** EXERCISE DESCRIPTION **
Using the data that follows, return exactly the lines from the one that contains "How do I perform: Click the input3_int" through the one that contains "Click the VBO", ends included.
******************************
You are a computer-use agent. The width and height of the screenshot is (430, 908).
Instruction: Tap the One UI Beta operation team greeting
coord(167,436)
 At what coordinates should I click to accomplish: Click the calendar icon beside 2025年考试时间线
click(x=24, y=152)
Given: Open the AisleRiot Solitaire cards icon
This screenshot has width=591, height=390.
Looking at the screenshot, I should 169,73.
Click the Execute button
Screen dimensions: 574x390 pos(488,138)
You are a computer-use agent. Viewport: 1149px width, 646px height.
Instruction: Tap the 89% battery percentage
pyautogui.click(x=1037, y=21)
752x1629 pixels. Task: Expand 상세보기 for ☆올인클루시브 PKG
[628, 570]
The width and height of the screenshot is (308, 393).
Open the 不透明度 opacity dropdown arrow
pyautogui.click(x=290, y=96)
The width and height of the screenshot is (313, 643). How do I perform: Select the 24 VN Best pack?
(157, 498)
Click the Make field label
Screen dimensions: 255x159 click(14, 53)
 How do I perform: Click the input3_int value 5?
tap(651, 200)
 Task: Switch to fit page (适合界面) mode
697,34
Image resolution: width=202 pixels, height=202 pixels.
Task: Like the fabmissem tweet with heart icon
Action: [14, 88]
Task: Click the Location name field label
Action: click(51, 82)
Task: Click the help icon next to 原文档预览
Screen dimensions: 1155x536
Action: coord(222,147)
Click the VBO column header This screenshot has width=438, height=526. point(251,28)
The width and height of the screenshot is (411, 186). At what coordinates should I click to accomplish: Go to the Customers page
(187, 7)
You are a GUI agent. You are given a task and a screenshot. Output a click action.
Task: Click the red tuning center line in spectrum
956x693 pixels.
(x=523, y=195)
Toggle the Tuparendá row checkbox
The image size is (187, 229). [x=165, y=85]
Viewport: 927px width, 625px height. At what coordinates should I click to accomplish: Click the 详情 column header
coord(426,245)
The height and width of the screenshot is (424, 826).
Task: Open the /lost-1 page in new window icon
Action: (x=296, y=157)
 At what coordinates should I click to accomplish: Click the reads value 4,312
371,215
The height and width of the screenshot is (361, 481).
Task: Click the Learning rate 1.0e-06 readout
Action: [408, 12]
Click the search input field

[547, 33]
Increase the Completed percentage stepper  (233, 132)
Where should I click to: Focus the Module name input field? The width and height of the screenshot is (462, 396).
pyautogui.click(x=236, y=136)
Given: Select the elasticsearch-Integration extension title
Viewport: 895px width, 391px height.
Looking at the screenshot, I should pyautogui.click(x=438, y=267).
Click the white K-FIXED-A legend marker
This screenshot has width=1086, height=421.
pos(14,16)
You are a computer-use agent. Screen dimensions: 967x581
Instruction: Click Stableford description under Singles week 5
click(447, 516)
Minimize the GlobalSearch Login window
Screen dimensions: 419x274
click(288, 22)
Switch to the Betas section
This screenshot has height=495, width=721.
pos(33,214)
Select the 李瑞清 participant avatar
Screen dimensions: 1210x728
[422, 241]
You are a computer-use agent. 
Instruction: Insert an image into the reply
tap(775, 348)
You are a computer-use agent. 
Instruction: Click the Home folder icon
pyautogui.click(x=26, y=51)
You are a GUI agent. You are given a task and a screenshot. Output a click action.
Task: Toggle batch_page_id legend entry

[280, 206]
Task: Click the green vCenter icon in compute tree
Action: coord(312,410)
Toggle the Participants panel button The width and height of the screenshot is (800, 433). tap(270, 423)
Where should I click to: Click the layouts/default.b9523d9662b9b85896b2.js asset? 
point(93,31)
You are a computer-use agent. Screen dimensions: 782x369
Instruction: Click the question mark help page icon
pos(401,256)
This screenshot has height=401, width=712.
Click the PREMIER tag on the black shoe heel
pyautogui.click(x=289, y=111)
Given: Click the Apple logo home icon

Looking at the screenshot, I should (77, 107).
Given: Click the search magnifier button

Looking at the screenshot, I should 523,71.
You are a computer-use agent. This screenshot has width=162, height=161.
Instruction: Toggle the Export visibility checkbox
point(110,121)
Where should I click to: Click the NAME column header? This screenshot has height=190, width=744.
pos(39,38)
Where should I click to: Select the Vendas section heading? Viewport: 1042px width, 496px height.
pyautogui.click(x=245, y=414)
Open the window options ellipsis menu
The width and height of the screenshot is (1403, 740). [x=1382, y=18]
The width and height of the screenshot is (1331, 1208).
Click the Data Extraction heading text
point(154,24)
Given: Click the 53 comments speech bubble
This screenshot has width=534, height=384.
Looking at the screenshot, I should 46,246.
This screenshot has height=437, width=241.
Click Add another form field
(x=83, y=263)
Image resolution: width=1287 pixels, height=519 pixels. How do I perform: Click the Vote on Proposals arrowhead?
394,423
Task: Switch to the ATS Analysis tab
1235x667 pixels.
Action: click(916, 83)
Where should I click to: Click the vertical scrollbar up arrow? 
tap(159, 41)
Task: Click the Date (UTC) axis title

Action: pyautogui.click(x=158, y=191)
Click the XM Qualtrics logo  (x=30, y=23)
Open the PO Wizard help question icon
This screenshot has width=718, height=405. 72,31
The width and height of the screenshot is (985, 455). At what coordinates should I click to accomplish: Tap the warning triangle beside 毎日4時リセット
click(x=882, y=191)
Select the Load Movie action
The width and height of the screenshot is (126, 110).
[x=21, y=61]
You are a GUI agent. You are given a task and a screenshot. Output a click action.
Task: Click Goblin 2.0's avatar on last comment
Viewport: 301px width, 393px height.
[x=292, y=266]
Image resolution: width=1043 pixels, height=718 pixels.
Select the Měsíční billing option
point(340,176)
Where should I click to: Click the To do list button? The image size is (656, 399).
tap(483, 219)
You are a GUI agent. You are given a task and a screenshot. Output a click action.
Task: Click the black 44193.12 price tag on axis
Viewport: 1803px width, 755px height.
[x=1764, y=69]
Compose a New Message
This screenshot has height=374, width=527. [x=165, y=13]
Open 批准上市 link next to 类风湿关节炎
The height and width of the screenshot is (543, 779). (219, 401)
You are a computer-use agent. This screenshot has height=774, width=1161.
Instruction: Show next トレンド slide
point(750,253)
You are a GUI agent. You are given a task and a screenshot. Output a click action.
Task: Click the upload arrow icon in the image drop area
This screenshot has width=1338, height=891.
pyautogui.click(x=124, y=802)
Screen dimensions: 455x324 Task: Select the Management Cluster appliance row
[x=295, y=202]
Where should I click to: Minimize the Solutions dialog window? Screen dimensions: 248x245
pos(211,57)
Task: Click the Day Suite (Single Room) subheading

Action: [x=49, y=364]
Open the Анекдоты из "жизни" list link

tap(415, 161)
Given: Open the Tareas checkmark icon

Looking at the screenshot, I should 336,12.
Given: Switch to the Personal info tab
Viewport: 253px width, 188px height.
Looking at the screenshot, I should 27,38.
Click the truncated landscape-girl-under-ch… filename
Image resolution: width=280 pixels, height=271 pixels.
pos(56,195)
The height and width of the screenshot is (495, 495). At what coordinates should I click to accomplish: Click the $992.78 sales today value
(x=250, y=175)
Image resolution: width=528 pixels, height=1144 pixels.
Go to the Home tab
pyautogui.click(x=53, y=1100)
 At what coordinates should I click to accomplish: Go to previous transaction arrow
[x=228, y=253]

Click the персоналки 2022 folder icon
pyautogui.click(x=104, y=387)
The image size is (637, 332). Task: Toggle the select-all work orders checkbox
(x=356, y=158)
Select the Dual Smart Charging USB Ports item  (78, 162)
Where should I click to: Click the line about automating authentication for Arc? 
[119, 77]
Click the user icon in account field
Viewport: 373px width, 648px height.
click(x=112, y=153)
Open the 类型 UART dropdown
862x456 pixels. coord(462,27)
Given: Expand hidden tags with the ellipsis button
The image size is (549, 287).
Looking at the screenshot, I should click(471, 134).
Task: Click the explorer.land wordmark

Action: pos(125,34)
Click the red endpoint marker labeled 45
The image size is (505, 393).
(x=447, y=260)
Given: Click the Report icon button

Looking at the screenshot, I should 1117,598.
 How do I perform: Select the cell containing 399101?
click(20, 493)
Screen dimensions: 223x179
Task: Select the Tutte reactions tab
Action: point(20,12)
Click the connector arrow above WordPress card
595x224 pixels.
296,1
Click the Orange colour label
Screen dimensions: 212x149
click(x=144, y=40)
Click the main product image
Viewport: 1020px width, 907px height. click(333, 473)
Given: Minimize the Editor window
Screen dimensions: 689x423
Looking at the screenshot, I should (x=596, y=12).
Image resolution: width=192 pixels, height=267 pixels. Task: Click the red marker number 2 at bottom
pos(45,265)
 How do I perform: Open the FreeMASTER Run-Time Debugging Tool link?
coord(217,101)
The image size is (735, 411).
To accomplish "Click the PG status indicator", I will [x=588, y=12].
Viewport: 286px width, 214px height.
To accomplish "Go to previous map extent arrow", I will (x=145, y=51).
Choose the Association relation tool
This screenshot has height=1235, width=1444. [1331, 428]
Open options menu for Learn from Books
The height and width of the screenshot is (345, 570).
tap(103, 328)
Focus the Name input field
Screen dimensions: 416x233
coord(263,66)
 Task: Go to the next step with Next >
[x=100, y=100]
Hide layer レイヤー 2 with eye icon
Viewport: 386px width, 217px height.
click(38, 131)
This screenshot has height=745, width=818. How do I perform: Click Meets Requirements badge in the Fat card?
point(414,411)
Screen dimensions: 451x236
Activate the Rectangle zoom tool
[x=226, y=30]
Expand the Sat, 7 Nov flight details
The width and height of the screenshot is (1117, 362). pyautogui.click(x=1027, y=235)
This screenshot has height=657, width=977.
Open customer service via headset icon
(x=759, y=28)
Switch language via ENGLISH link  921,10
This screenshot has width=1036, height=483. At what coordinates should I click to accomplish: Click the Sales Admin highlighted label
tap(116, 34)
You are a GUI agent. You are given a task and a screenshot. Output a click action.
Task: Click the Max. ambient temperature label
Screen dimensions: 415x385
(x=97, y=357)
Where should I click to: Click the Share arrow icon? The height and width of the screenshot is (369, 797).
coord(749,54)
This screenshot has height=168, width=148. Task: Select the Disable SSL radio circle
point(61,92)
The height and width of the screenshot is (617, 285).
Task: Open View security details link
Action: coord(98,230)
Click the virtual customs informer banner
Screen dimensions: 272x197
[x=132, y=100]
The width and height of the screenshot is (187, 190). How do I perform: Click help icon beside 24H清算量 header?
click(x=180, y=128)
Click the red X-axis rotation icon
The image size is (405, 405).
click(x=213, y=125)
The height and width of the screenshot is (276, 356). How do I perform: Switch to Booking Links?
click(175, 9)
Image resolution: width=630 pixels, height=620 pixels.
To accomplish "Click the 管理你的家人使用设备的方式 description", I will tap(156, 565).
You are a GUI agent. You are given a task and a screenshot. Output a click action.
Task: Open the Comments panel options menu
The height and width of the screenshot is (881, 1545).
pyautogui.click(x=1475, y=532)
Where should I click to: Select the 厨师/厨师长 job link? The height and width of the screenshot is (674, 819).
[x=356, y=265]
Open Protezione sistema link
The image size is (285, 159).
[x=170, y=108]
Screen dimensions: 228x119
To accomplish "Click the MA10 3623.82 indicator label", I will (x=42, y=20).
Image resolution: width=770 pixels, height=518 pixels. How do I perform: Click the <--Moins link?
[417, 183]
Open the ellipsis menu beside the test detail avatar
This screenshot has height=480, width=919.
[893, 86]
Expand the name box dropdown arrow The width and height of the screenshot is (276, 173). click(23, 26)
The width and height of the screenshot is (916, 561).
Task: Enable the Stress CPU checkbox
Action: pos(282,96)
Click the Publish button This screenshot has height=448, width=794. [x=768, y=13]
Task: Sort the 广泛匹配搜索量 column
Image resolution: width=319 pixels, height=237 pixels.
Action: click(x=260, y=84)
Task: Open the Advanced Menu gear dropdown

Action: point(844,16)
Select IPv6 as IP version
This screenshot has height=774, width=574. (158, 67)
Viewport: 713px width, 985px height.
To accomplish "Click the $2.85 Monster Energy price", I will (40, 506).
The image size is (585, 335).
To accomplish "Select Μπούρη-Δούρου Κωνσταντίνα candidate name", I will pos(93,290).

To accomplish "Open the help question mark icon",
******************************
** RESPONSE BOX **
 How do I perform: Click the input3_int value 5?
tap(651, 200)
 Task: Switch to fit page (适合界面) mode
697,34
Image resolution: width=202 pixels, height=202 pixels.
Task: Like the fabmissem tweet with heart icon
Action: [14, 88]
Task: Click the Location name field label
Action: click(51, 82)
Task: Click the help icon next to 原文档预览
Screen dimensions: 1155x536
Action: coord(222,147)
Click the VBO column header This screenshot has width=438, height=526. point(251,28)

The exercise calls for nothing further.